*Data for this task:*
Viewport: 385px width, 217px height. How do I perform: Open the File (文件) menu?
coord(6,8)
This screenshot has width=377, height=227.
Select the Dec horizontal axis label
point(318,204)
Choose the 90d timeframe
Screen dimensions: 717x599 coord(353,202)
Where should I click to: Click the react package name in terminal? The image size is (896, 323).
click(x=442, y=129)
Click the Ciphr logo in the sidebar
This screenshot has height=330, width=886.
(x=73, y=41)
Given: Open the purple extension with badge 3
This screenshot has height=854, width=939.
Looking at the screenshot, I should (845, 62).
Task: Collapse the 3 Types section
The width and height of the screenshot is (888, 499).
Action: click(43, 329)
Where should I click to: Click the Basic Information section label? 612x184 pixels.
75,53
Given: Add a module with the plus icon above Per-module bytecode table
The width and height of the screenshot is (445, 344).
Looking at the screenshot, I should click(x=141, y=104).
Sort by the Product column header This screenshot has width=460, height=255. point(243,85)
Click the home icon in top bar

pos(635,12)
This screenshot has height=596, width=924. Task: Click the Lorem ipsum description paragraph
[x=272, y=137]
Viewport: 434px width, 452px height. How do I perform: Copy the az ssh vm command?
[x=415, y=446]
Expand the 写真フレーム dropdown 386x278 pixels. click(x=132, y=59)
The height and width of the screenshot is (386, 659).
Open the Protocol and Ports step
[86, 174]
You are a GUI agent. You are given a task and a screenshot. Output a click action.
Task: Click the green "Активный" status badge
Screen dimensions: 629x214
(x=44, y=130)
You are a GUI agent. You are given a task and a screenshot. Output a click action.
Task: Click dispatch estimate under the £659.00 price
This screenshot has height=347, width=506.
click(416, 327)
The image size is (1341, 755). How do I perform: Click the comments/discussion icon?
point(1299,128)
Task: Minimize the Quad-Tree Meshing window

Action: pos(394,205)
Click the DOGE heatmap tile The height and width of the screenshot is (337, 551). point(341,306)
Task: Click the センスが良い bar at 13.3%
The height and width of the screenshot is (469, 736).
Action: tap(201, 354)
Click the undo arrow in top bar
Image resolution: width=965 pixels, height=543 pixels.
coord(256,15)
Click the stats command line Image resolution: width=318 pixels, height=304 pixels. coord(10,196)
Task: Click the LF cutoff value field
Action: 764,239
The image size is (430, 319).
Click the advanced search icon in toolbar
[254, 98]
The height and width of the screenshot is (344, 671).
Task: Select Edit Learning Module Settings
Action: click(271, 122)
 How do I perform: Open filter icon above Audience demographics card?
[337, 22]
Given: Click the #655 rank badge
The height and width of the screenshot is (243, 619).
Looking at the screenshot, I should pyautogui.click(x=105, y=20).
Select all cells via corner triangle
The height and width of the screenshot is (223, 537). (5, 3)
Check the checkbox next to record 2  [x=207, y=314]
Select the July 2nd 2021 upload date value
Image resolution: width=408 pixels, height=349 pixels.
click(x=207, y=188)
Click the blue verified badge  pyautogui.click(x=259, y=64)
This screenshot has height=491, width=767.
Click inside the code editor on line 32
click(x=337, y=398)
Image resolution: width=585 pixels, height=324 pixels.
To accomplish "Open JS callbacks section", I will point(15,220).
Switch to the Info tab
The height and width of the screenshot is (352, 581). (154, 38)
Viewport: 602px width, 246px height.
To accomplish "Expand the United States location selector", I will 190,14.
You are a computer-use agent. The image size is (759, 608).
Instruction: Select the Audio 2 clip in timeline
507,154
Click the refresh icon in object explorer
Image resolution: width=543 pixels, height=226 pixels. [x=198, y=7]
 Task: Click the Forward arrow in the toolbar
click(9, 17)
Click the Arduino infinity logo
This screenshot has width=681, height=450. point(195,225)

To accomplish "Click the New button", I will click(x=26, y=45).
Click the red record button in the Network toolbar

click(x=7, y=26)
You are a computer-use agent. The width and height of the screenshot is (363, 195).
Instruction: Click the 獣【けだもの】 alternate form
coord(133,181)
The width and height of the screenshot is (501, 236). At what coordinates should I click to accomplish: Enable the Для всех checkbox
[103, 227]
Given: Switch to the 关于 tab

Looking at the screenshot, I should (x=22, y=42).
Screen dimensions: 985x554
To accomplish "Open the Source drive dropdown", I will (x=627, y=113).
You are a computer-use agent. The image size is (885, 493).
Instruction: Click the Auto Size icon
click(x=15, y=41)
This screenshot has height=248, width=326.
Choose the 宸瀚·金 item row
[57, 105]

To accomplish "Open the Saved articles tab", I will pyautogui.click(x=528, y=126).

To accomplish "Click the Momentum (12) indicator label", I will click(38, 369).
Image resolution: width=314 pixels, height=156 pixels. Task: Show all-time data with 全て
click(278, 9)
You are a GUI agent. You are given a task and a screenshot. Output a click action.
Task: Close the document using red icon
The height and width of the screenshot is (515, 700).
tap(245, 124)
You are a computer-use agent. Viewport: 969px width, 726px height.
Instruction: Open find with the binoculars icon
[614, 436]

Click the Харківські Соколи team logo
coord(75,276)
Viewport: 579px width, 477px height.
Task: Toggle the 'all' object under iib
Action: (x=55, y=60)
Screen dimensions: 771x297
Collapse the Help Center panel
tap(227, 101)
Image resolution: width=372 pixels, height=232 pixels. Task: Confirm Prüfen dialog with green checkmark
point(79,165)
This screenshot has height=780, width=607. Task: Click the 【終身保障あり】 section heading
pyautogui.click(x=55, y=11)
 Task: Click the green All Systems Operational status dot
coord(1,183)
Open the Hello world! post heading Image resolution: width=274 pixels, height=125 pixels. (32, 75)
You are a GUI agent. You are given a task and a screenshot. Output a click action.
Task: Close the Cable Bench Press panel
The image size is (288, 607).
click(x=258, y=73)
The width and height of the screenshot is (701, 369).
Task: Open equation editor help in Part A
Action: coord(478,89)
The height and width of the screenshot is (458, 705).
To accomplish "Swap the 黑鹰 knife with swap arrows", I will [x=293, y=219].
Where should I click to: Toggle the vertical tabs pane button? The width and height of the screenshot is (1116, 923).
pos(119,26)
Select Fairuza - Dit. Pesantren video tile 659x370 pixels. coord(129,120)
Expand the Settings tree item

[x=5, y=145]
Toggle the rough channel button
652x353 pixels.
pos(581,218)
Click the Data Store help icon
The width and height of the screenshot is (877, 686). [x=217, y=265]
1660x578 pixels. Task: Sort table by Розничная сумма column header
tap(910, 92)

*Problem to solve:* Some lines in the records above contain "Close". Count them and give the number only.

*Exercise response:* 2